# Logic of Group Formation in Group Normalization

For my purposes I want to apply Group Normalization to three specific channel groups of a tensor. This groups are contiguous so for a Tensor with dimensions (N,C,H,W). Group 1 would be (N, : C /3,H,W), Group 2 (N, C/3: 2C/3, H,W) and Group 3 (N; 2C/3 : C, H , W). I tried looking in the code base but did not find what the logic of group creation is.

Can someone explain to me the logic for the formation of groups in GroupNorm?

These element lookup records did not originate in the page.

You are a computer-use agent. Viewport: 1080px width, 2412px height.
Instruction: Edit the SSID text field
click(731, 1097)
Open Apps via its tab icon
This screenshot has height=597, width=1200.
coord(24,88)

Does it match my contiguous scenario?

Your assumption seems to be correct based on this small experiment:

N, H, W = 16, 224, 224

# increasing groups
norm = nn.GroupNorm(num_groups=3, num_channels=6)
x = torch.cat((
torch.randn(N, 2, H, W) * 2 + 5,
torch.randn(N, 2, H, W) * 4 + 10,
torch.randn(N, 2, H, W) * 6 + 15,
), dim=1)

out = norm(x)
for i, o in enumerate(out.split(1, dim=1)):
print("channel {}: mean: {:.5f}, {:.5f}".format(i, o.mean(), o.std()))
> channel 0: mean: 0.00021, 0.99910
channel 1: mean: -0.00021, 1.00089
channel 2: mean: -0.00071, 0.99964
channel 3: mean: 0.00071, 1.00036
channel 4: mean: -0.00172, 1.00064
channel 5: mean: 0.00172, 0.99936

# mix channels
norm = nn.GroupNorm(num_groups=3, num_channels=6)
x = torch.cat((
torch.randn(N, 1, H, W) * 2 + 5,
torch.randn(N, 1, H, W) * 1/2 - 5,
torch.randn(N, 1, H, W) * 4 + 10,
torch.randn(N, 1, H, W) * 1/4 - 10,
torch.randn(N, 1, H, W) * 6 + 15,
torch.randn(N, 1, H, W) * 1/6 - 15,
), dim=1)

out = norm(x)
for i, o in enumerate(out.split(1, dim=1)):
print("channel {}: mean: {:.5f}, {:.5f}".format(i, o.mean(), o.std()))
> channel 0: mean: 0.96000, 0.38414
channel 1: mean: -0.96000, 0.09611
channel 2: mean: 0.96217, 0.38453
channel 3: mean: -0.96217, 0.02406
channel 4: mean: 0.96211, 0.38544
channel 5: mean: -0.96211, 0.01068

As you can see, the first approach gives a standardized (zero mean, unit variance) output per channel, while the second approach using the mixed stats does not.

Thank you for your reply. Yes, it seems almost certain the group formation is done for contiguous channels.